§ **SOURCE PASSAGE**:
Correlation does not imply causality examples


Introduction

I'am looking for examples showing that correlation does not imply causality, the targeted audience consists of undergraduate students (their first year at the university but in the BioMathStat track). All practicals are under R. If you still don't have R at hand, you can copy/paste the source code below in our RWeb server and then click on the submit button to reproduce the graphics.

Smoking is good for childrens

This great example was pointed to me by Thomas Lumley from the University of Washington. The original dataset is here and its description there. Don't look at the original post on R-help diffusion list there because there is a hint inside.

fev <- read.table("http://pbil.univ-lyon1.fr/members/lobry/corcau/fev.txt")
names(fev) <-c("seqnbr","subjid","age","fev","height","sex","smoke")
smk  <- fev[fev$smoke == 1, ] # smokers
nsmk <- fev[fev$smoke == 2, ] # non smoker
boxplot(fev$fev~fev$smoke, col = c("pink","lightblue"),
        names = c(paste("smoking (n =", nrow(smk), ")"),
                  paste("non smoking (n =", nrow(nsmk), ")")),
        notch = TRUE,
        ylab = "Forced expiratory volume (l/s)",
        main = paste("Respiratory function for", nrow(fev),"childrens"))

§ **PROBLEM REQUIREMENTS**: Reproduce the page on correlation and causality word for word, in its entirety. The data that comes next is from a different source.

§ **DATA**:

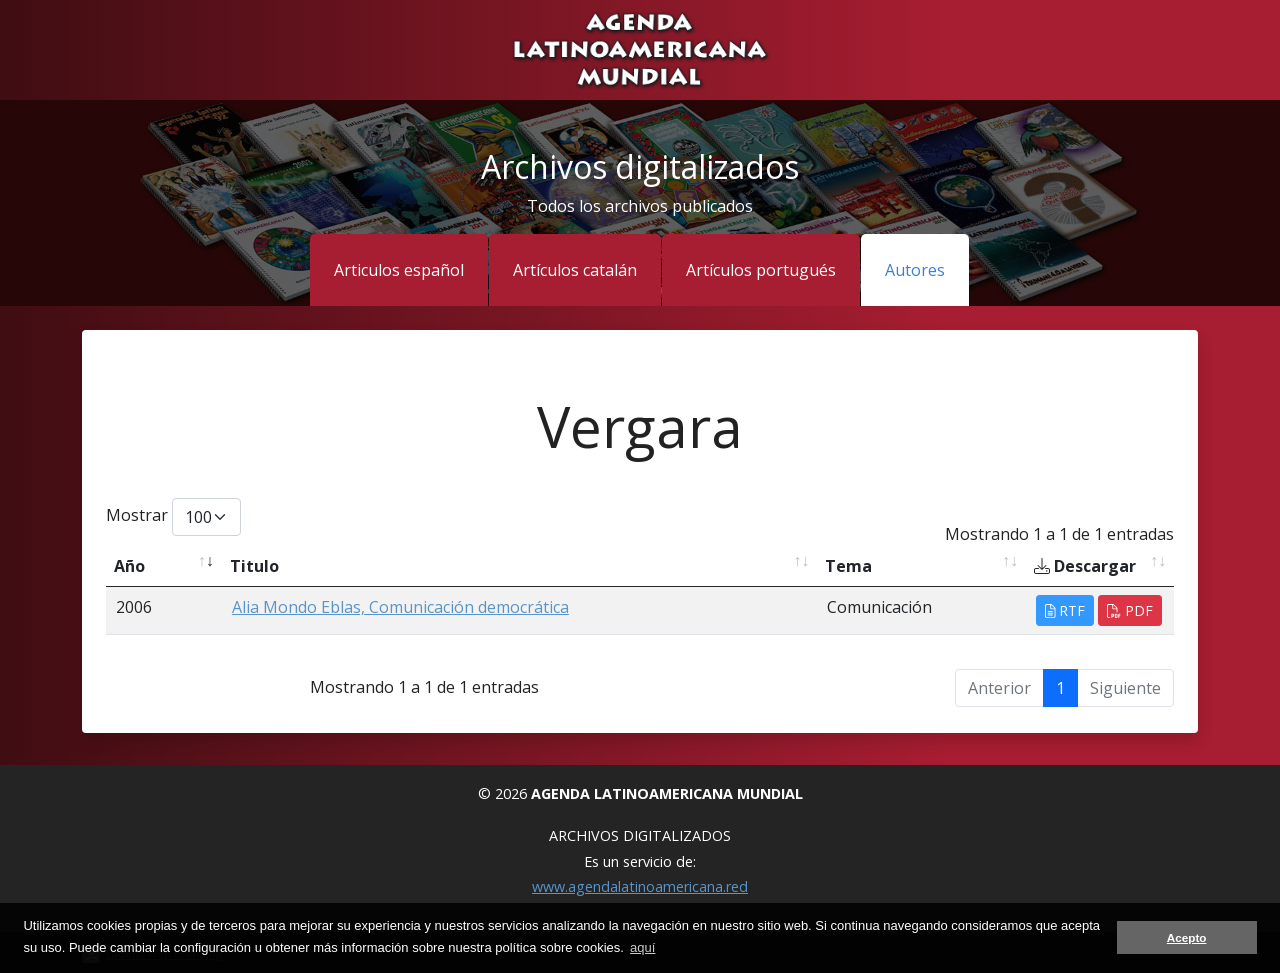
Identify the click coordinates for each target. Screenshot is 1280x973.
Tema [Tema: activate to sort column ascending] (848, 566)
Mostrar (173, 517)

§ **SOLUTION TO THIS PROBLEM**:
Correlation does not imply causality examples


Introduction

I'am looking for examples showing that correlation does not imply causality, the targeted audience consists of undergraduate students (their first year at the university but in the BioMathStat track). All practicals are under R. If you still don't have R at hand, you can copy/paste the source code below in our RWeb server and then click on the submit button to reproduce the graphics.

Smoking is good for childrens

This great example was pointed to me by Thomas Lumley from the University of Washington. The original dataset is here and its description there. Don't look at the original post on R-help diffusion list there because there is a hint inside.

fev <- read.table("http://pbil.univ-lyon1.fr/members/lobry/corcau/fev.txt")
names(fev) <-c("seqnbr","subjid","age","fev","height","sex","smoke")
smk  <- fev[fev$smoke == 1, ] # smokers
nsmk <- fev[fev$smoke == 2, ] # non smoker
boxplot(fev$fev~fev$smoke, col = c("pink","lightblue"),
        names = c(paste("smoking (n =", nrow(smk), ")"),
                  paste("non smoking (n =", nrow(nsmk), ")")),
        notch = TRUE,
        ylab = "Forced expiratory volume (l/s)",
        main = paste("Respiratory function for", nrow(fev),"childrens"))